◆ GIVEN DATA ◆

────────────────

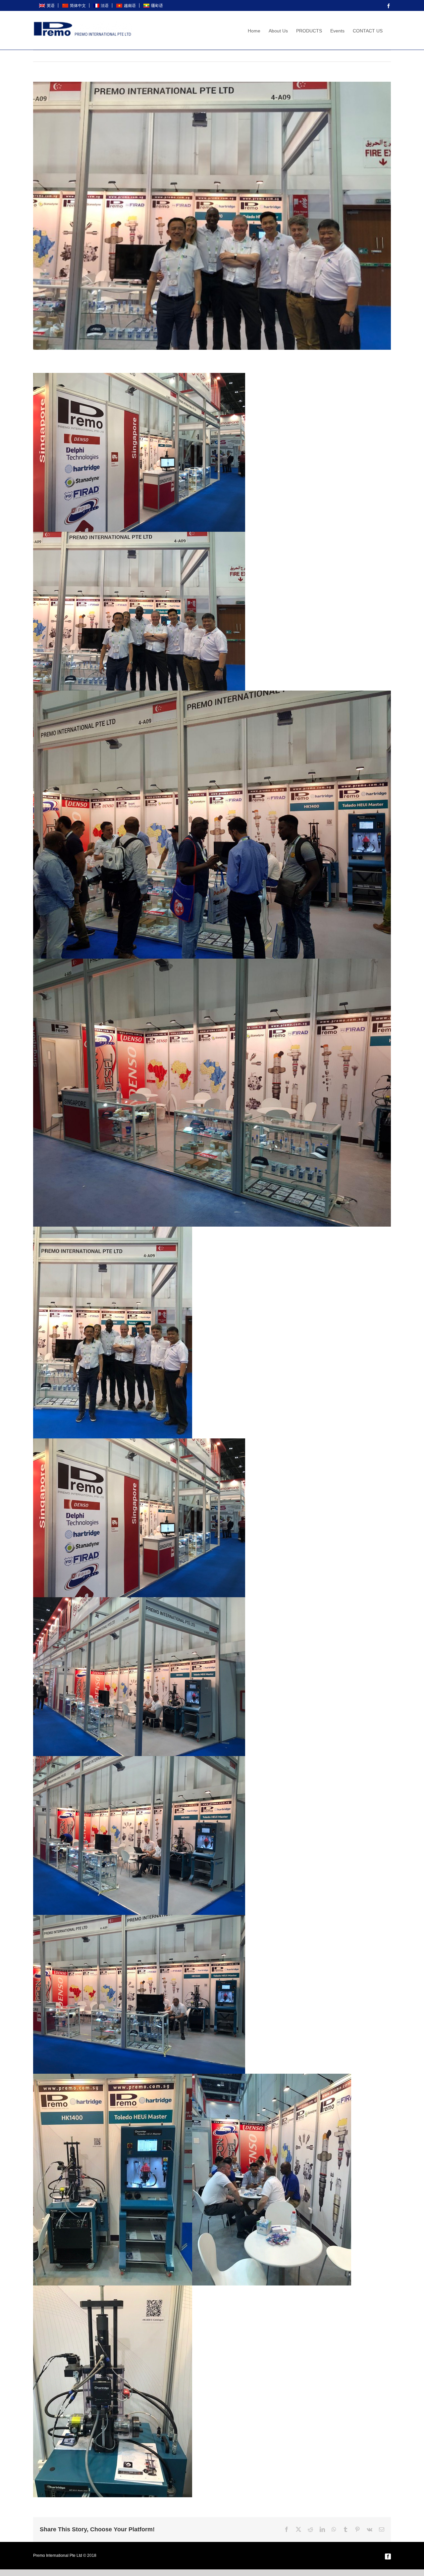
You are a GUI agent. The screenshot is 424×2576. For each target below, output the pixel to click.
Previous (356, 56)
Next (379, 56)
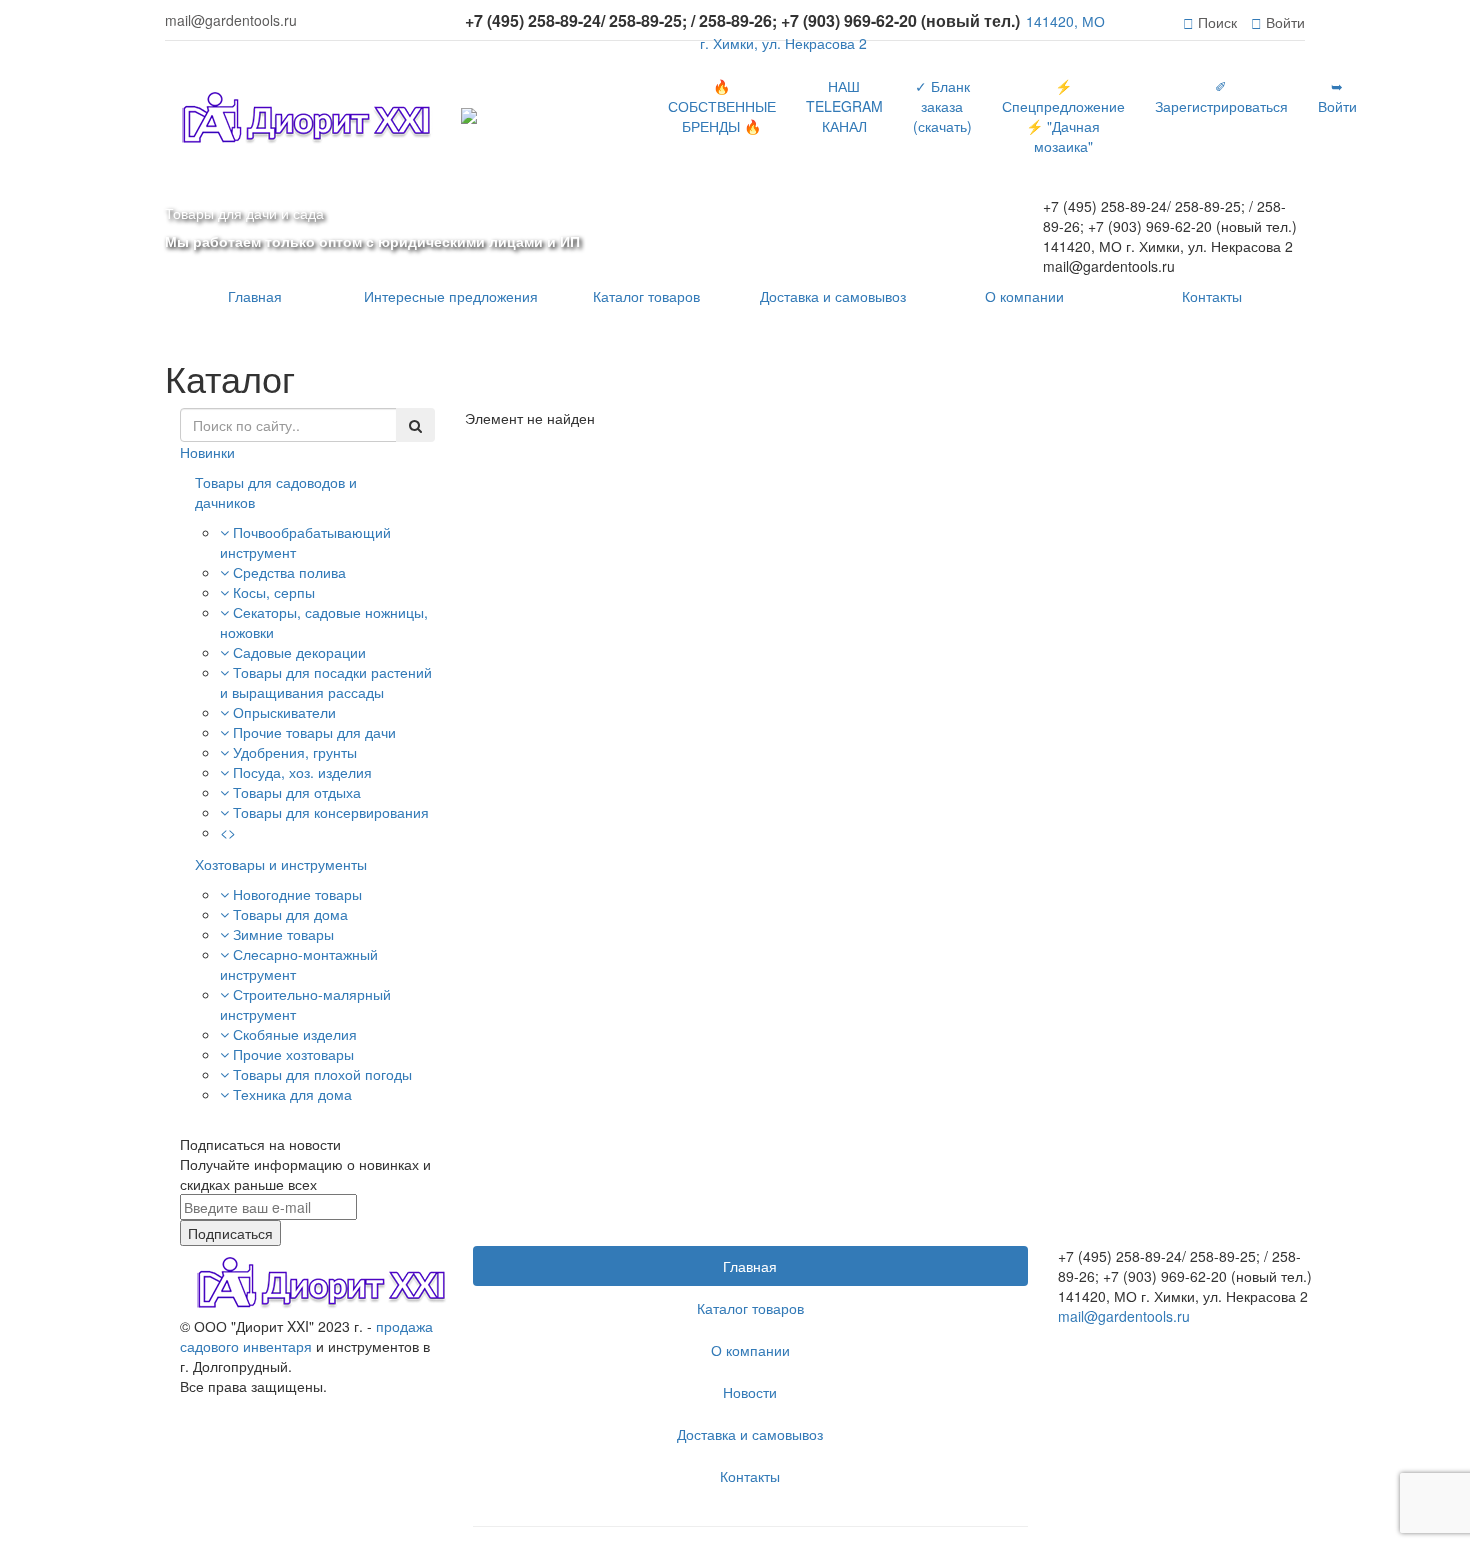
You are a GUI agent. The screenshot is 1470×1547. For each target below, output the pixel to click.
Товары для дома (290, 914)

────────────────

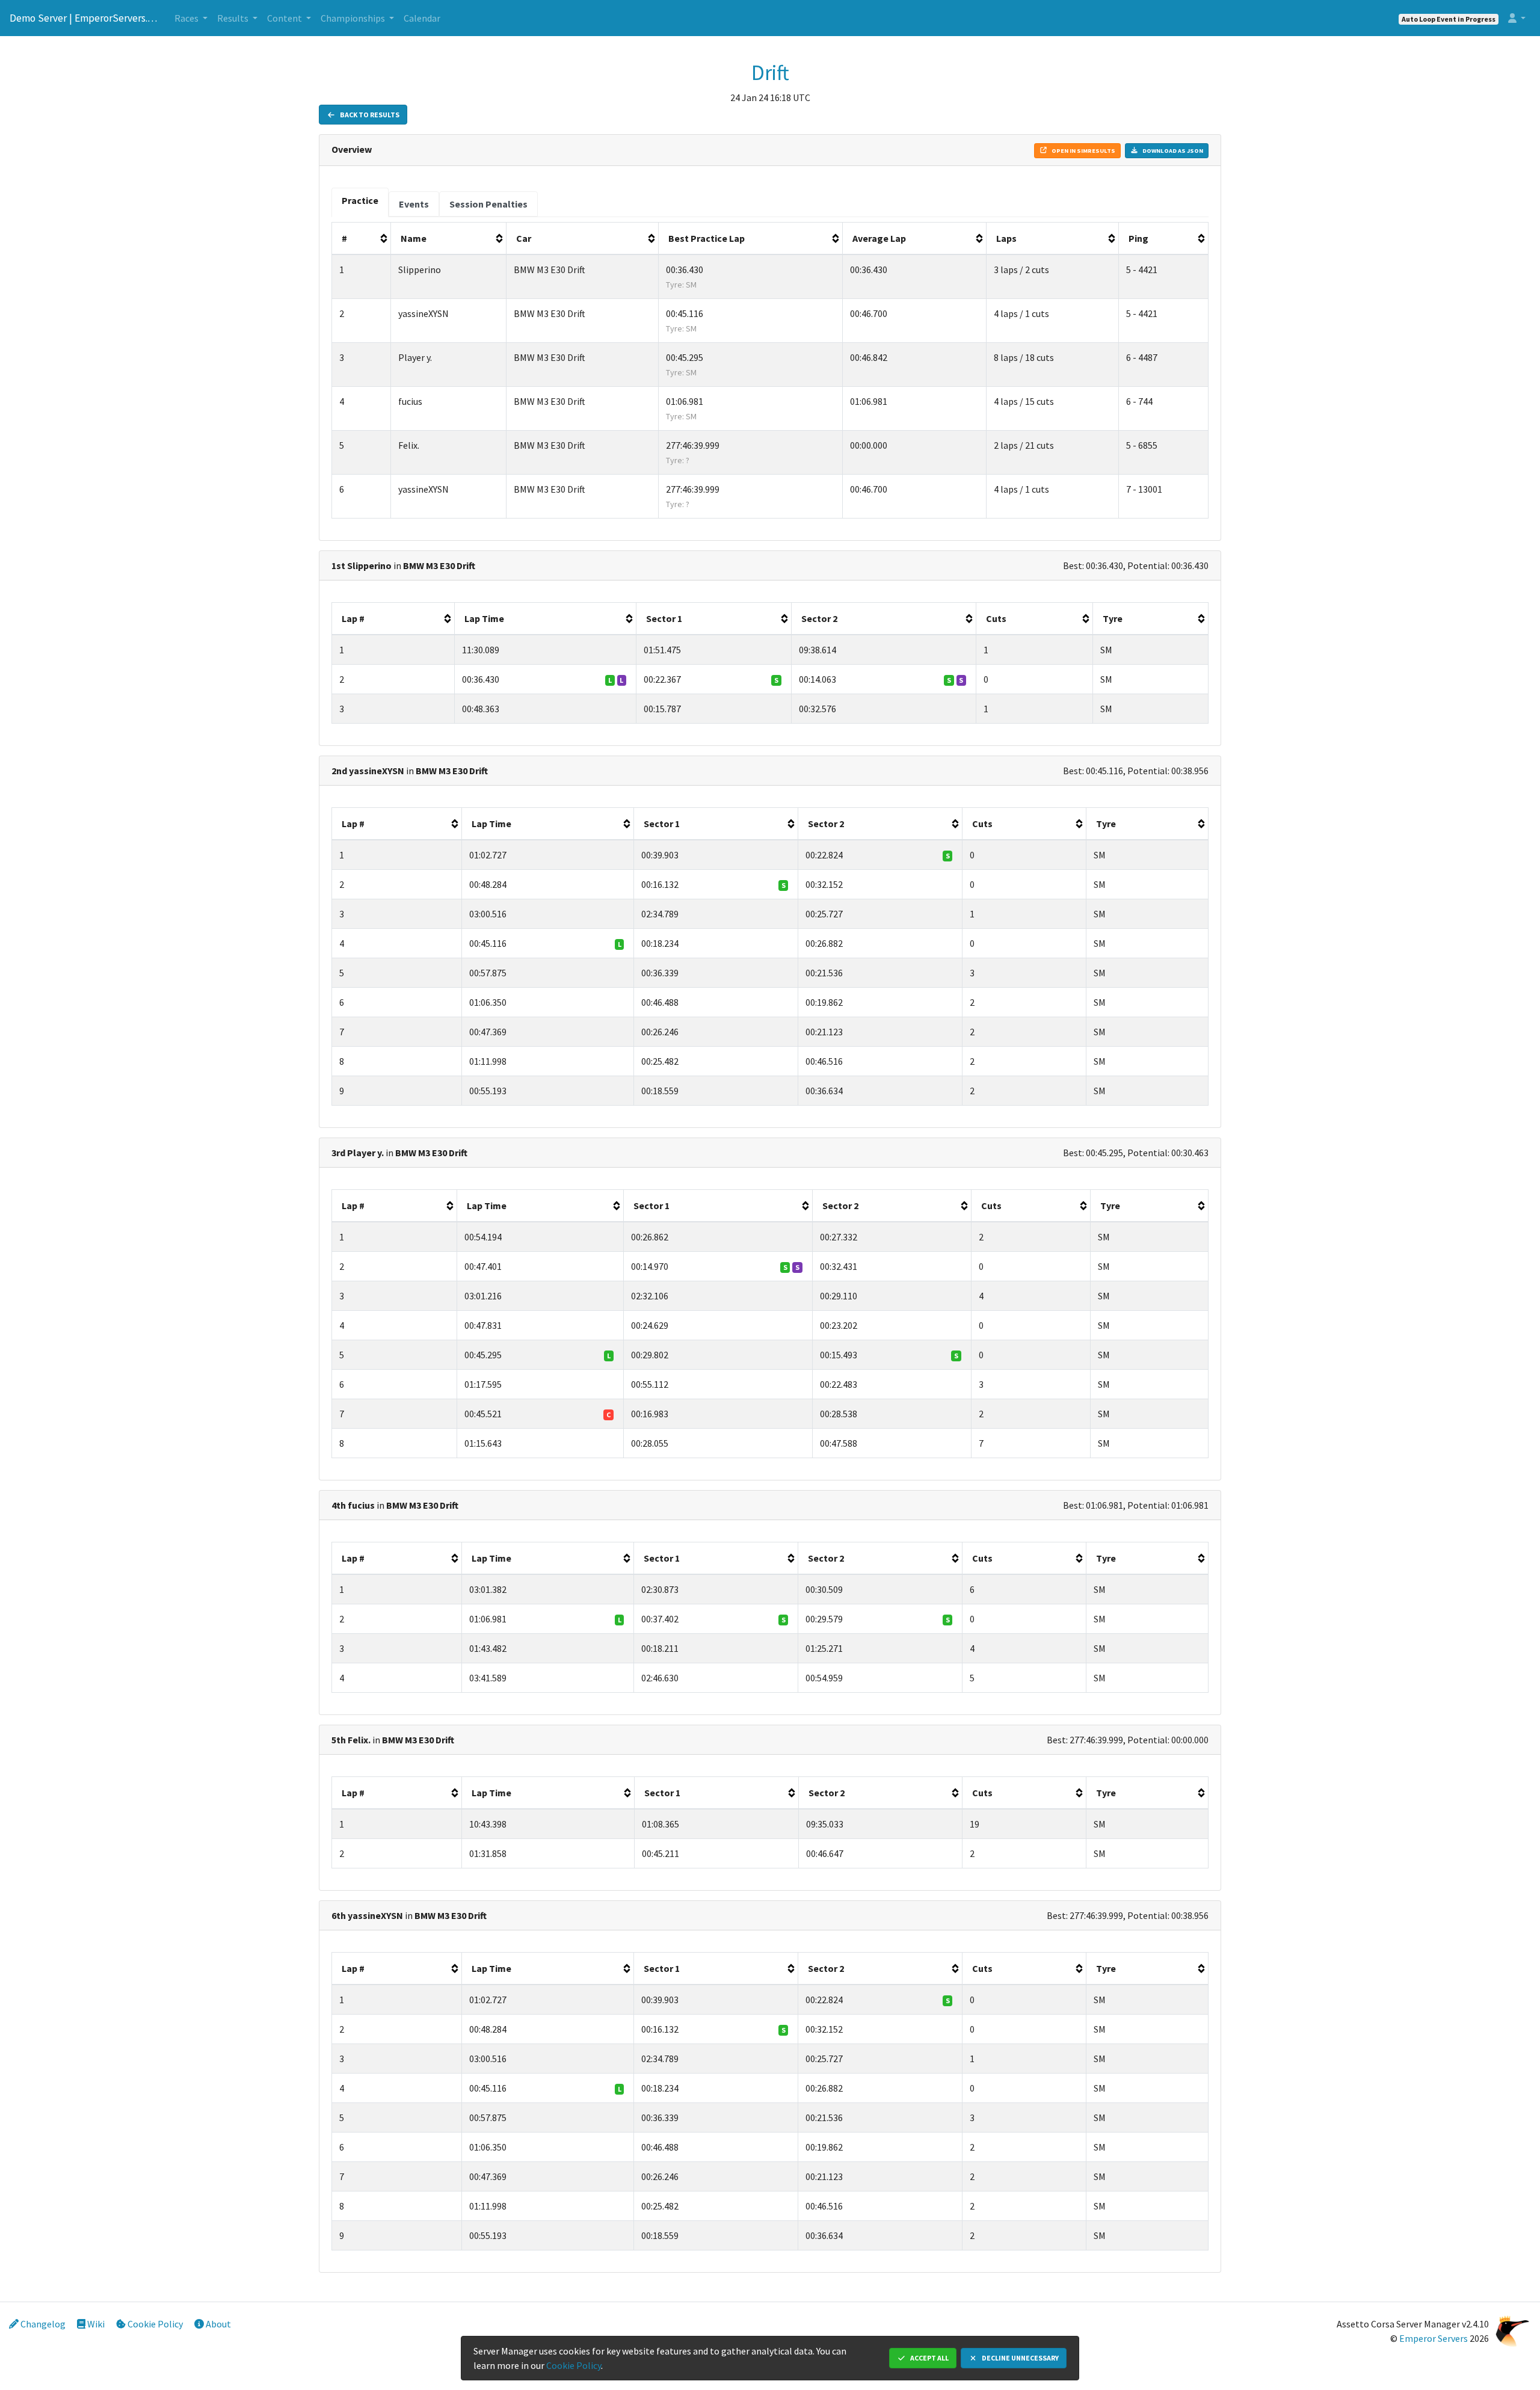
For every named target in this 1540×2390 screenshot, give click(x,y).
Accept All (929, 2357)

────────────────

◆ PROBLEM TO WORK ON ◆
In the material above, how many lines hold the word "target"? Say only the number.

◆ EXERCISE OUTPUT ◆
3